Ableism doesn’t just exist as abled people denying disabled people access and support. It can also exist in moments of entitlement like this where abled people decide that now is the time they’re going to ask a disabled person they don’t know about their origin story, now is when they’re going to waste a disabled person’s time and energy to get information they’re not entitled to, now is when they are demanding an education from someone who is not even getting paid for it. It’s objectification to treat people like a means to your own ends. If this idea doesn’t make sense to you, compare it to what typically happens when a cis person finds out that someone is trans: regardless of how well they know them, they end up asking about genitals and surgical procedures. Just as it’s cis entitlement to demand such personal information from a trans stranger, it’s abled entitlement to demand such personal information from a disabled stranger.
And this is the problem about this scene: as a disabled main character, the worry here is that her experience is being treated as the quintessential experience. Yes, Hazel calls herself a ‘professional sick person’ and throws other teens like herself under the bus if they don’t suffer to her standard, but Jawn is setting her up as the representative of all disabled teenagers. By having her be perfectly accommodating in such situations as this one, in which she is being called upon by a child to sate her curiosity regarding her disability while the girl’s mother fails to teach her daughter that disabled people don’t exist as teachable moments or Disabled Google, my concern is that Jawn is setting up an expectation of his readers to treat the disabled people they meet as Disabled Google as well. My concern is that readers will see her accommodations and attitudes as a disabled person and expect every disabled person to be such an inspiration.

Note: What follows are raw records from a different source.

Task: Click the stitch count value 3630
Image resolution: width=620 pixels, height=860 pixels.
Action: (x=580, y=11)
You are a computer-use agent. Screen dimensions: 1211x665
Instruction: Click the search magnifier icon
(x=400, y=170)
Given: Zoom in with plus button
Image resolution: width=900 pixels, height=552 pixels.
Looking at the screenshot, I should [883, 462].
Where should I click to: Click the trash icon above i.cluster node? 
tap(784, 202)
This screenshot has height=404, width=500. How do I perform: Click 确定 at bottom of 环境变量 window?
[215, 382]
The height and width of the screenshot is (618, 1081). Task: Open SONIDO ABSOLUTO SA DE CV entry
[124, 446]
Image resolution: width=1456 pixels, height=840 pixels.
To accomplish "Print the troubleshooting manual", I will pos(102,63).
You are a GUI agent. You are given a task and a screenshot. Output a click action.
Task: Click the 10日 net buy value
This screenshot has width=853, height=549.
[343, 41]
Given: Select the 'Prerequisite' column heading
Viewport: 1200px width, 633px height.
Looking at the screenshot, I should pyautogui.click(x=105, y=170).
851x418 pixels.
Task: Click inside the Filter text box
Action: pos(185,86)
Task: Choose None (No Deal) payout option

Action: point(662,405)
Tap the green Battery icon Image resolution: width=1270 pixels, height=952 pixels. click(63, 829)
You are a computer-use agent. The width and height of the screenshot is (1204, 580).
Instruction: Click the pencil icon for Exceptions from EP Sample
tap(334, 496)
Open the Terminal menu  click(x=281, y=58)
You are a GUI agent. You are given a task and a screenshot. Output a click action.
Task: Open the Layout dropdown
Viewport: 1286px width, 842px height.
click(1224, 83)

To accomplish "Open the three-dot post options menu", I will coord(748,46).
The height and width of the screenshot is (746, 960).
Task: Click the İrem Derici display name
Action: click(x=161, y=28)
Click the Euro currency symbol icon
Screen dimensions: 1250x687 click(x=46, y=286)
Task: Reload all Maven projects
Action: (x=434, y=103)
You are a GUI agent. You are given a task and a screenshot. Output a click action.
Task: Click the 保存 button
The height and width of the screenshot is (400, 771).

We have better things to do than explain to an abled person how and why we’re disabled just because they asked. We have better uses for our energy and for our time than educating anyone who asks or giving strangers our origin stories.
*Yes, there is this idea going around – and this is particularly prevalent in the UK – that people who claim to be disabled are actually faking in order to get welfare payouts, but this actually happens far less than you think. For one thing, the steps one has to go through to apply and qualify for disability welfare are hard enough for the disabled people who need them, and most abled people won’t commit to such a difficult application process just to scam the government. Getting the abled public to label all disabled people as ‘fakers’ and ‘phonies’ helps governments and various organizations get away with drastically reducing welfare for disabled people and ignoring bills and laws on accessibility and equal opportunities.